> **Task statement**
Every line in the records below that holds "size" must be identified and copied.

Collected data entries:
--- START ---
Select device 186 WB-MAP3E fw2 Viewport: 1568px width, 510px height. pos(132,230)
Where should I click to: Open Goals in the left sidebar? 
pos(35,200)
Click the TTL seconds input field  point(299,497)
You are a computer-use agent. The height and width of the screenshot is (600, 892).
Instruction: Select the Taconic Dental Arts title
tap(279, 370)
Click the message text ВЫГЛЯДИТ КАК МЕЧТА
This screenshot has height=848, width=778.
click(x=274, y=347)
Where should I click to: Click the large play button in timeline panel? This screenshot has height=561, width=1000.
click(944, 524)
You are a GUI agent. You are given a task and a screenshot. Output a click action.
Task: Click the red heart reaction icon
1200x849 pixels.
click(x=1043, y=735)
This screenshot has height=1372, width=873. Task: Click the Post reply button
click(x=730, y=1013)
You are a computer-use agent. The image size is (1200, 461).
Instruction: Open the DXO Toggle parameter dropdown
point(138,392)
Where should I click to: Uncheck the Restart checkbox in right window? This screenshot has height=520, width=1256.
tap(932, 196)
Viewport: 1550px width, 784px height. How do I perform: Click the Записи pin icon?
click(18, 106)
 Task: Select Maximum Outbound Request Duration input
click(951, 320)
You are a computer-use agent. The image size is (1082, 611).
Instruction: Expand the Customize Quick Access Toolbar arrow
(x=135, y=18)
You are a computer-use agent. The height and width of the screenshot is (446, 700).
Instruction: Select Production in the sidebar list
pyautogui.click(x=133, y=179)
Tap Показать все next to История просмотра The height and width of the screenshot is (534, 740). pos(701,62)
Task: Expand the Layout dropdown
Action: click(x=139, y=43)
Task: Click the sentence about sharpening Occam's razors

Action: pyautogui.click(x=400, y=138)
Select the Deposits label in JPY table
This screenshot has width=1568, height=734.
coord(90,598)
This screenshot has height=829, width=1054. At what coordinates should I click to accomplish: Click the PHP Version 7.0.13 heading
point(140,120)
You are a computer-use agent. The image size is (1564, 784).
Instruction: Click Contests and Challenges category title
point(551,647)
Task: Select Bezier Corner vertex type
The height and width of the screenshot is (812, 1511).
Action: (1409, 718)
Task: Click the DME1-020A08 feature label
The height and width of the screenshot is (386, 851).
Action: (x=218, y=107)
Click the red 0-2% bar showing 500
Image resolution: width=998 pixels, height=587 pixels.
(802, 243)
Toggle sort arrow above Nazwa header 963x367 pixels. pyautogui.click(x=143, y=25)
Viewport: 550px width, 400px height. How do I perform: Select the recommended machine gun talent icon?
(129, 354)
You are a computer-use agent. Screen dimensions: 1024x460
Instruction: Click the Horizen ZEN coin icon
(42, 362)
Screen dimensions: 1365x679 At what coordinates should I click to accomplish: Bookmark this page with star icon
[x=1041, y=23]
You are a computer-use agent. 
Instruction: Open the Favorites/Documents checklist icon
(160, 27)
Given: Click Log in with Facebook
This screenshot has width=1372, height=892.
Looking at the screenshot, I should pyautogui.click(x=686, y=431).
--- END ---
> **Solution below**
You are a computer-use agent. The image size is (1200, 461).
You are a computer-use agent. The image size is (1082, 611).
You are a computer-use agent. The image size is (1564, 784).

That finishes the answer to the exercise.